0x02 Reveal Matryoshka Hash 64 bytes This is the latest M-hash reveal to be considered for determining server priority in subsequent blocks. Following this byte are 32 bytes specifying the identity ChainID and 32 bytes for the M-hash reveal itself.
0x03 Add/Replace Matryoshka Hash 64 bytes This is a command which adds or replaces the current M-hash for the specified identity with this new M-hash. Following this byte are 32 bytes specifying the identity ChainID and 32 bytes for the new M-hash itself. This data is replicated from the server's identity chain.
0x04 Increase Server Count 1 byte The server count is incremented by the amount encoded in a following single byte.
0x05 Add Federated Server 36 bytes The first 32 bytes are the ChainID of the Federated server which is added to the pool. The next 4 are the Directory Block height that it takes effect.
0x06 Add Audit Server 36 bytes The first 32 bytes are the ChainID of the Audit server which is added to the pool.
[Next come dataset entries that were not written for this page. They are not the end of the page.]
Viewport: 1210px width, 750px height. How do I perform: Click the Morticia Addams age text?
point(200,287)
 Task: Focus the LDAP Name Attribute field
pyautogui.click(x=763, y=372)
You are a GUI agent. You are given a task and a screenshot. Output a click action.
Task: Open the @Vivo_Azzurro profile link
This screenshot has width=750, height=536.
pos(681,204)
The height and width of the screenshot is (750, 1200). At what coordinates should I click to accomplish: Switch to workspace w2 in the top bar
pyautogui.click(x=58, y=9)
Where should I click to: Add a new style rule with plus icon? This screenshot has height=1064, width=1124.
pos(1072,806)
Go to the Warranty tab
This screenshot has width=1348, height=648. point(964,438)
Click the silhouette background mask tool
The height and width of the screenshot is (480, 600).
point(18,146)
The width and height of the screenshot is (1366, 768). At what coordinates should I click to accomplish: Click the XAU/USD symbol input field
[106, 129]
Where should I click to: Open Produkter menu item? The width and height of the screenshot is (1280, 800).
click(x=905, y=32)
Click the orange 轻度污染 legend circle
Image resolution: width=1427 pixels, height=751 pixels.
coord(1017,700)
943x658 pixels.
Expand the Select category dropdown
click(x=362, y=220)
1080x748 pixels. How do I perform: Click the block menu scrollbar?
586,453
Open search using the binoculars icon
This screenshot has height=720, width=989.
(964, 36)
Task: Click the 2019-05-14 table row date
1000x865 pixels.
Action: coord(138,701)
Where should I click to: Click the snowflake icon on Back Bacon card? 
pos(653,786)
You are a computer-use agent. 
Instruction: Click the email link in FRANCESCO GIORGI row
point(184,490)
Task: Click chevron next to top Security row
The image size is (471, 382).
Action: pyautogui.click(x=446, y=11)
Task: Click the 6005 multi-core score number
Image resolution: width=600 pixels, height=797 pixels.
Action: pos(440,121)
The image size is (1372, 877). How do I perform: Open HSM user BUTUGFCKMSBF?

The next 4 are the Directory Block height that it takes effect.
0x07 Remove Federated Server 36 bytes The following 32 bytes are the ChainID of the Federated server which is removed from the pool. The next 4 are the Directory Block height that it takes effect. All public keys associated with it are removed as well.
0x08 Add Federated Server Signing Key 69 bytes This adds an Ed25519 public key to the authority set. First 32 bytes are the server's identity ChainID. Next byte is the key priority. Next 32 bytes are the public key itself. Next 4 bytes are the Directory Block height that it takes effect. If the specified key for this server already exists, this replaces the old one.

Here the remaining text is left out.